On Being Naked and Sweaty In Public.

This photo was filed in WikiCommons under "Sweaty" for the sweaty nose of the cow. I think the picture works in every way for this post.
This photo was filed in WikiCommons under “Sweaty” for the sweaty nose of the cow. Perfect!

 

I’m all up in my Bikram yoga now that I’m mostly settled, practicing with regularity at the small-but-mighty Bikram studio on the Lower East Side. What this means is that numerous times a week — every day if I have my way — I am packed like a sardine in a can of sardines, if sardines were naked and sweaty and practicing yoga on the Lower East Side. You know, sardines could aptly be described as both naked and sweaty; alas, being dead fish, they do not practice yoga, so my little simile must only go some of the distance for us.

When I say I’m naked and sweaty and Sardinian (?), I’m talking about my state post yoga class. During the yoga, we students wear clothes* in the hot room. (For the uninitiated: Bikram yoga is a 90-minute yoga series of 26 postures and two breathing exercises practiced in a room heated to 105-degrees. And yes, you pay for this on purpose.) After class, when the very will to live has been nearly wrung out of us and we drag our taut, glowy, and utterly eviscerated carcasses out of there, that’s when it gets real.

There is no space in Manhattan. None to spare. The women’s locker/shower/changing room in the yoga studio is maybe…500 feet square? It’s small. You’ve got a bank of lockers, two shower stalls, one bathroom, and a lot of sweaty, naked women attempting to change out of sopping wet yoga togs into normal street clothes, which is tough because a) there is nowhere to bend over to get your wet leg into your jeans and b) getting a wet leg into jeans in any room is like trying to give a sick cat ear infection medicine: extremely, extremely difficult and exasperating. You want someone else to do it for you really, really bad. But no one ever will. It’s your cat. It’s your leg.

I have bumped a bare bottom with my own bare bottom. Oh, it’s true! I’ve turned my head just as a gal was exiting the shower stall and whammo! the lass’s entire self, just hey-how-are-ya, right there in my letterbox. I’m pretty cool with bodies, so none of this exactly bothers me unless I think about the fact that we are all animals, because then I think about chicken coops and pig pens and cattle shoots and that’s bad.

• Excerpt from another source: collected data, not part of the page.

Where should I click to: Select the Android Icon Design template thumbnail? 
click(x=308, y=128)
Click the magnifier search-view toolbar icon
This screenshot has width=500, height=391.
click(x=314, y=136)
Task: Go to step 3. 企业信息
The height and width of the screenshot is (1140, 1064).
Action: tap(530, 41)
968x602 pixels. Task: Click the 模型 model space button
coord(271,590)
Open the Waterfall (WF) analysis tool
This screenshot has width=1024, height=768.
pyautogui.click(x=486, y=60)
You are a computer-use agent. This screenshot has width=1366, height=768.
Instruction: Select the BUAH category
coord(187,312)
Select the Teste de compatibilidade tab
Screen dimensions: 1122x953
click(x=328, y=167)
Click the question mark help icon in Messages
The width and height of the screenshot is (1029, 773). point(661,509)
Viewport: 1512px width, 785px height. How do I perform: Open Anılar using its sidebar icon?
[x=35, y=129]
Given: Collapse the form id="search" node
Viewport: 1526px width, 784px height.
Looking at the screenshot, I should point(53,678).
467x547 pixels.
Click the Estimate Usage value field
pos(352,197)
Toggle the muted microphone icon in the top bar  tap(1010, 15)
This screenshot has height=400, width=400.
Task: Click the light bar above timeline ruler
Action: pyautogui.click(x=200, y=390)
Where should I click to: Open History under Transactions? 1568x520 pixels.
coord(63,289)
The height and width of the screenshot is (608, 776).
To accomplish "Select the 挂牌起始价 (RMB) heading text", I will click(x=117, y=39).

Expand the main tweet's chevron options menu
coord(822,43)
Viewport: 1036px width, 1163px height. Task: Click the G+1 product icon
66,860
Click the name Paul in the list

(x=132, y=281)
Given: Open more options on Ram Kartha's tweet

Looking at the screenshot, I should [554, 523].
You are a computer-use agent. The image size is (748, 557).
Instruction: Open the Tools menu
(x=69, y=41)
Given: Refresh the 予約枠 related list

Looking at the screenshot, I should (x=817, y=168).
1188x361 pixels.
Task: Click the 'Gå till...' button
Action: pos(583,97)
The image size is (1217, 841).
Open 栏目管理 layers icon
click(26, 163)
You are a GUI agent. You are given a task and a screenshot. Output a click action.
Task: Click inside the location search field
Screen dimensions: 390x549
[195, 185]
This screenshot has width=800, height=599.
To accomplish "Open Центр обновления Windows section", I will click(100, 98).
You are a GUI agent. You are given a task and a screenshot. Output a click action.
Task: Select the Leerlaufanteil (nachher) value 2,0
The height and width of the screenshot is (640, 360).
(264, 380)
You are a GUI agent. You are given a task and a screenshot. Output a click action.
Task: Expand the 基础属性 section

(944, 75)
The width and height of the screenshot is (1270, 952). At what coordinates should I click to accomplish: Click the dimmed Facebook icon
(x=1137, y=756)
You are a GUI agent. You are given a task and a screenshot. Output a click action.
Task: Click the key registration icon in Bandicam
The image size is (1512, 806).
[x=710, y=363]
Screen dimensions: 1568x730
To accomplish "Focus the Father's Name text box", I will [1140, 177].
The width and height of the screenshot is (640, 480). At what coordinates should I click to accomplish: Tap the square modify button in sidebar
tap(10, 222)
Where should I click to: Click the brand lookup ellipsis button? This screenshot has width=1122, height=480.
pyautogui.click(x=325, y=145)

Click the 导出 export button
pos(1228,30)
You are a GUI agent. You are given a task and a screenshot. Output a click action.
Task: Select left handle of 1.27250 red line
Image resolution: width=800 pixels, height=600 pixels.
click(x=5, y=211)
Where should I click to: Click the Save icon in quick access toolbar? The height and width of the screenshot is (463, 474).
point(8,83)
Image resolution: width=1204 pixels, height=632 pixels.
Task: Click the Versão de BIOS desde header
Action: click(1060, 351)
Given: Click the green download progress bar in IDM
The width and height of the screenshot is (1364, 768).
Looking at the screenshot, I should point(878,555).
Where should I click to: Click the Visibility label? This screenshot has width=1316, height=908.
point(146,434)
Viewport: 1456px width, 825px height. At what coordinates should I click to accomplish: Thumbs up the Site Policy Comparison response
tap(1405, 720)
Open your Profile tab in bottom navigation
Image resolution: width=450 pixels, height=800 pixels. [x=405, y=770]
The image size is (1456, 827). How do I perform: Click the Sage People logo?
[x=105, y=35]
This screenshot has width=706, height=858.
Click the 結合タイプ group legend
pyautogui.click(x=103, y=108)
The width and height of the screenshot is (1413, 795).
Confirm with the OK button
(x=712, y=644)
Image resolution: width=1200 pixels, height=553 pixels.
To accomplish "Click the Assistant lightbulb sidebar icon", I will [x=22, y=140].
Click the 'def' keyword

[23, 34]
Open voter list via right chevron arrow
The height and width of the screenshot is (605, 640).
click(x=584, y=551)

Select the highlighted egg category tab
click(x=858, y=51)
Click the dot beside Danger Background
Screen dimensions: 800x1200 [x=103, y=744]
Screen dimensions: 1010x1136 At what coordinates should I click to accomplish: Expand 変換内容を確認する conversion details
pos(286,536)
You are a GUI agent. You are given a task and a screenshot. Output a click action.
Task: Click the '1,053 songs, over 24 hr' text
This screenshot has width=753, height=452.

All those animals are naked, too, so I’ll be trying to pull denim up over a wet booty (mine) and suddenly I’m having the sixth existential crisis of the day — and I usually take the noon class!

The worst, though, is when there’s zydeco music playing.

The studio is great in the way they just hit “play” on some endless music mix in the sky/on the web and you never know what you’ll get. Sometimes, you’re headed into the hot room to the dulcet tones of jock rock; sometimes you get wailing house divas. Sometimes it’s all spa music in the changing room; other times you get hip-hop. I love the variety. But once, when the class that had just been tortured was changing to leave and the next class was arriving to go into the heat, when everyone was hopping around on one foot, boobies out, sweat flinging this way and that, effing zydeco music came through the speakers and I thought I might die of shame. Surely, someone, somewhere (God?) was laughing hysterically at all this. It would be impossible to come up with a soundtrack less becoming to a roomful of naked, hopping women.

That day, I ran.

*”Clothes” is mostly right. You wears small slingshots of fabric to cover the bits and that goes for the men and the women alike. This state of underdress makes for excellent scenery or not-so-excellent scenery, depending on where you’re standing and what you’re into.